TASK ITEM —
Could you filter the records below and keep only the lines with the word "Compared"?

BEGIN INFORMATION SUPPLIED

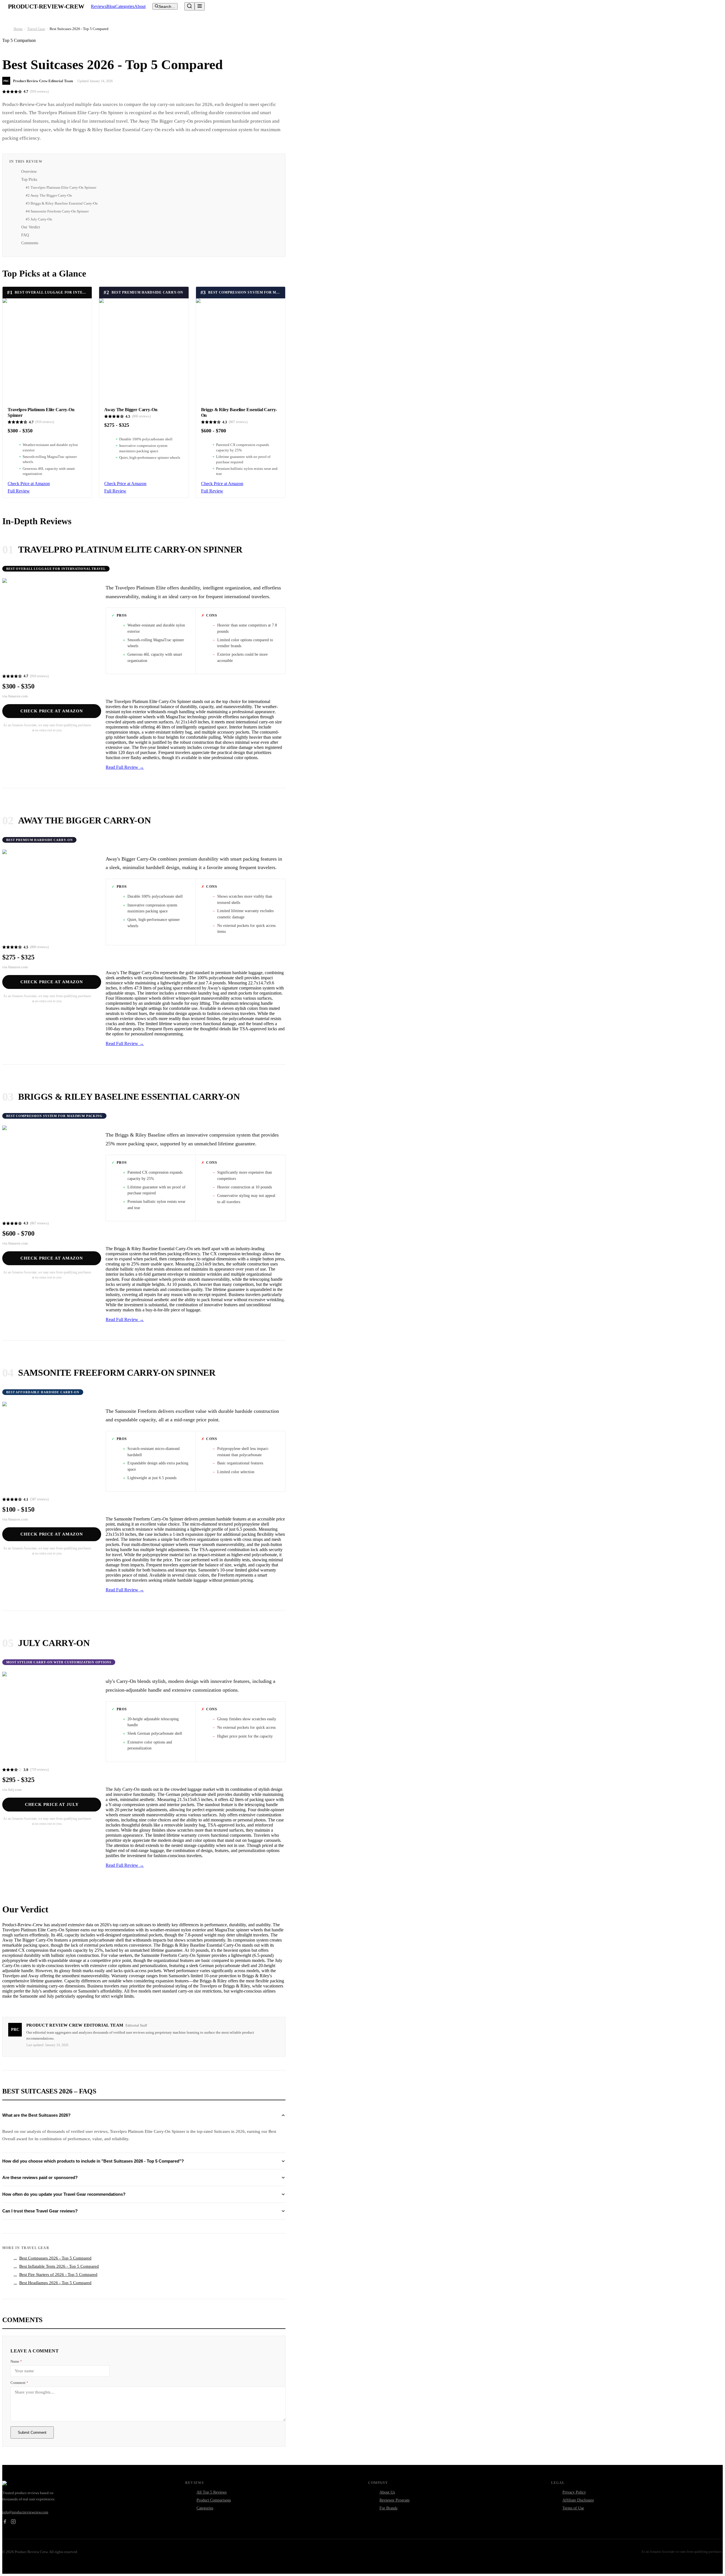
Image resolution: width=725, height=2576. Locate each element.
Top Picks (29, 179)
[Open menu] (200, 6)
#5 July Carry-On (39, 219)
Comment (19, 2382)
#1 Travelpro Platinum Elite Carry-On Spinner (61, 187)
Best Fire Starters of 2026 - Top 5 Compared (55, 2274)
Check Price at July (52, 1804)
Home (18, 29)
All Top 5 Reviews (212, 2492)
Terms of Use (573, 2508)
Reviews (98, 6)
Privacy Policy (574, 2492)
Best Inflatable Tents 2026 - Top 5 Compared (56, 2266)
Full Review (19, 491)
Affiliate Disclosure (578, 2500)
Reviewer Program (394, 2500)
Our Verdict (30, 227)
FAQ (25, 235)
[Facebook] (4, 2522)
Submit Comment (32, 2432)
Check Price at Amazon (29, 483)
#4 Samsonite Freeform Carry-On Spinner (57, 211)
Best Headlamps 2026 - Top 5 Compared (52, 2282)
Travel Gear (36, 29)
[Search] (189, 6)
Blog (110, 6)
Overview (29, 171)
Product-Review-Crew (46, 6)
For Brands (388, 2508)
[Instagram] (13, 2522)
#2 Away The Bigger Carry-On (49, 195)
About (140, 6)
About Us (387, 2492)
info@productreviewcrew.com (25, 2512)
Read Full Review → (125, 767)
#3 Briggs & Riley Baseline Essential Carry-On (62, 203)
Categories (124, 6)
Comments (29, 243)
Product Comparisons (214, 2500)
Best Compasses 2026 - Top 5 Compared (52, 2258)
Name (16, 2361)
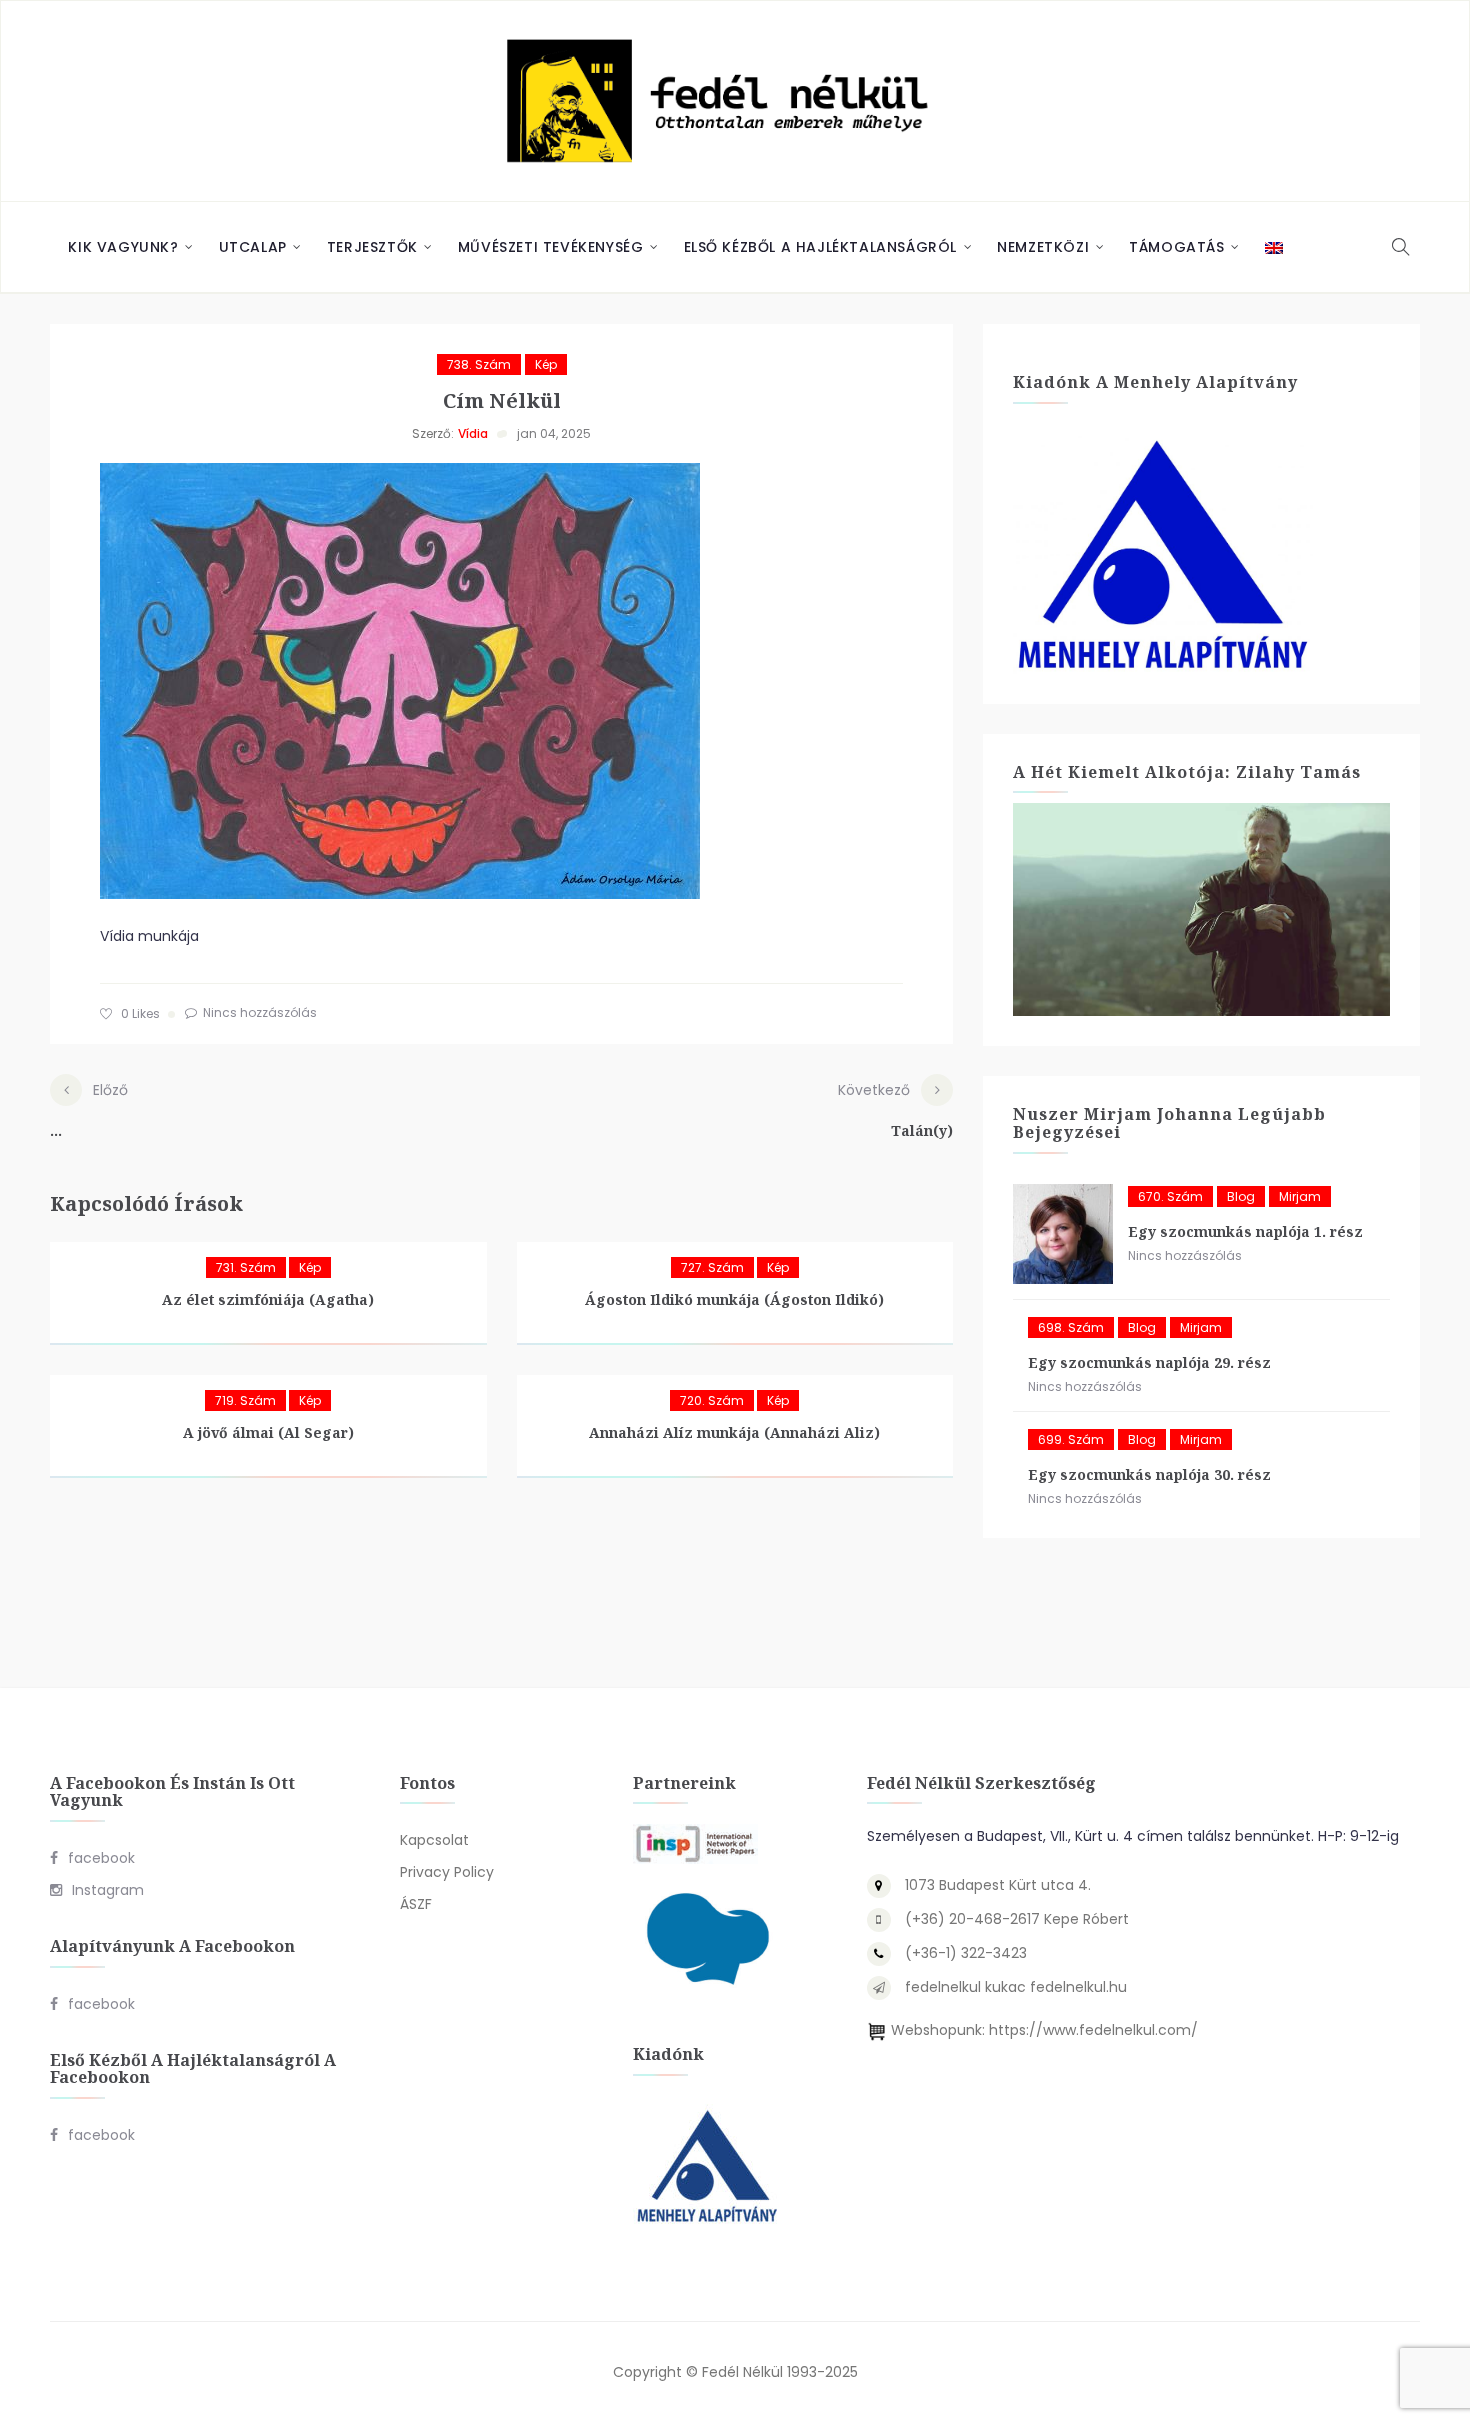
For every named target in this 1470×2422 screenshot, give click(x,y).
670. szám (1170, 1196)
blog (1241, 1196)
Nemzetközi (1043, 247)
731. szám (246, 1267)
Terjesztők (372, 247)
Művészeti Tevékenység (551, 247)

END INFORMATION SUPPLIED

RESULT BELOW —
Best Fire Starters of 2026 - Top 5 Compared (55, 2274)
Best Inflatable Tents 2026 - Top 5 Compared (56, 2266)
Best Headlamps 2026 - Top 5 Compared (52, 2282)
Best Compasses 2026 - Top 5 Compared (52, 2258)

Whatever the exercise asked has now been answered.